The bill on a one-off referendum on the EU Constitution, drawn up by the Civic Democrats, remains in play, according to senior party official Premysl Sobotka. Mr. Sobotka said that EU talks might initiate the preparation of a new constitutional treaty, in which case the bill would still be relevant.
The Christian Democrats of the governing coalition have also called for the ratification of the EU Constitution to be suspended, pending a decision by Brussels. The Christian Democrats, one of the smaller coalition parties, presented their view at a press conference in Prague on Tuesday, independently of the other two ruling parties. This angered Prime Minister Paroubek who accused them of being disloyal to the Cabinet. The prime minister has called a meeting of the coalition leaders for Wednesday to discuss what course of action the government should take.
The dispute between Prime Minister Paroubek and President Vaclav Klaus over foreign policy appears to be over. The two leaders met on Tuesday morning to clear up a dispute which erupted after the Prime Minister accused the President of allegedly overstepping his foreign policy mandate by criticizing the EU Constitution on foreign visits. The Czech government is strongly pro-federalist and Mr. Paroubek accused the President of sending out "confusing signals" regarding the Czech Republic's position. Following their meeting the Prime Minister told journalists that he and the President had agreed to hold foreign policy consultations more frequently and would try to present a unified stand on key issues.

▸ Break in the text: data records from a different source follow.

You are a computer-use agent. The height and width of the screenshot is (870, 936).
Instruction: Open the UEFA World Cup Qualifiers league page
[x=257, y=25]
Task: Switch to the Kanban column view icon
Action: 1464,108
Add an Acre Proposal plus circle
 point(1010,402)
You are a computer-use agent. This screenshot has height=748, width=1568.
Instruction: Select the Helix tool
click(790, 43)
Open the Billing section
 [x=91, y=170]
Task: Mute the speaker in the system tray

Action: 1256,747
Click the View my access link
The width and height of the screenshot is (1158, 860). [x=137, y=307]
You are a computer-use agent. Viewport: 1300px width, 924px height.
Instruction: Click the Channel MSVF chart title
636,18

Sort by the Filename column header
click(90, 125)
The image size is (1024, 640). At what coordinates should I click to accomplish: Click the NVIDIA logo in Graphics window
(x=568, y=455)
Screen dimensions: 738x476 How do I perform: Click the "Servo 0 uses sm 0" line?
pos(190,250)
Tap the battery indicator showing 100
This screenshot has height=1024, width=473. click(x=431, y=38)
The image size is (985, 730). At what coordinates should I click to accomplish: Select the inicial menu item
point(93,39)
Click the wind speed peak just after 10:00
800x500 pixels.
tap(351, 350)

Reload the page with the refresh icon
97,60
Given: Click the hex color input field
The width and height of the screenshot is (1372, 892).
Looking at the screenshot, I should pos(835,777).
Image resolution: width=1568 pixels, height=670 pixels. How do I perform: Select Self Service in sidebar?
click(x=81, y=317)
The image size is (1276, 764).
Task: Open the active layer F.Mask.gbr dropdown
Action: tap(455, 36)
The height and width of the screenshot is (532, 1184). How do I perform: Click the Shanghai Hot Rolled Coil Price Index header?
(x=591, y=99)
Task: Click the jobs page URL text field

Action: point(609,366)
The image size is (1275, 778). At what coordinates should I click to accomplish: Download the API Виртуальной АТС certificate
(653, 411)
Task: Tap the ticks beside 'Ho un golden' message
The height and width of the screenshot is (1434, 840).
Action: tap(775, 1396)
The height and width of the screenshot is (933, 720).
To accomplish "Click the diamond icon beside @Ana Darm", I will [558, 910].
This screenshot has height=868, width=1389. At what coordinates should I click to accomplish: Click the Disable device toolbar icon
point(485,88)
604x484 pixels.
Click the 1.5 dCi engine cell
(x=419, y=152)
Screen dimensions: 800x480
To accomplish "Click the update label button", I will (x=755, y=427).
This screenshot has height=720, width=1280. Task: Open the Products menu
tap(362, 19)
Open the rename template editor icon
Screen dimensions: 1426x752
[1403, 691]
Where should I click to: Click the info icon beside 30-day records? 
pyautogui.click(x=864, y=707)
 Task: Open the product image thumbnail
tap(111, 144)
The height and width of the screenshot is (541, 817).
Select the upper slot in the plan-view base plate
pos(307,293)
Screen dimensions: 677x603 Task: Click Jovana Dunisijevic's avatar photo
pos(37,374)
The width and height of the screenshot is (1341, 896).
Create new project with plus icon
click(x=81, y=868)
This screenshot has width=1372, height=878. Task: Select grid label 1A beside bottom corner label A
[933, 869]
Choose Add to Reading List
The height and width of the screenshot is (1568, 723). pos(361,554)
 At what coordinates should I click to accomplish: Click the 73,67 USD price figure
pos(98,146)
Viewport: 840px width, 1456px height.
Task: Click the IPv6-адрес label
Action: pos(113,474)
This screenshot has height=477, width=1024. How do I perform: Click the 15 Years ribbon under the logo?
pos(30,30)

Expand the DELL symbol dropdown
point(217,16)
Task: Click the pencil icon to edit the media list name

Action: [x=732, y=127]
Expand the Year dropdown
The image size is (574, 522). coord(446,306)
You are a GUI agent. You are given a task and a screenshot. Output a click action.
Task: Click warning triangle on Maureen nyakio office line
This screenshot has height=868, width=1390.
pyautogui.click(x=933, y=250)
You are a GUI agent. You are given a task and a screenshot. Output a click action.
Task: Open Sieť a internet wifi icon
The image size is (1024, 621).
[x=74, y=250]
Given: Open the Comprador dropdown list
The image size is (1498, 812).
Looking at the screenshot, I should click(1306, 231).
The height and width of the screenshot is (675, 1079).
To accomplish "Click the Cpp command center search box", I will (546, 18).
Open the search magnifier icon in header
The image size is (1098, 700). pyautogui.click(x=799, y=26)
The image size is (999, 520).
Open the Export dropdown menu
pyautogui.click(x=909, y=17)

The Czech tabloid daily Blesk on Tuesday published a childhood picture of musician Tomas Strnad, claiming it had proof that he is the mystery Piano Man found wandering on an English beach last month. The picture of Strnad, aged ten, shows a stark resemblance to the still unidentified man. The mother of a former classmate of Strnad's provided the photograph saying she had recognized him instantly. Two other musicians who used to perform in a band with Strnad also think that the mystery man is their old friend, describing him as a lonely genius who can play classical music from memory.
Fifty seven percent of Czechs would like to see the president elected by the people. According to a poll just out close to fifty percent of Czechs said the president should not be connected with any political party. A fifth of respondents said he or she should not be involved in politics in any way. Czechs have expressed similar views in the past, but there has never been sufficient consensus in parliament for the approval of a bill which would enable the president to be elected in a direct vote. Under Czech law he is elected by Parliament.
Wednesday is expected to be partly cloudy with day temperatures between 16 and 20 degrees Celsius.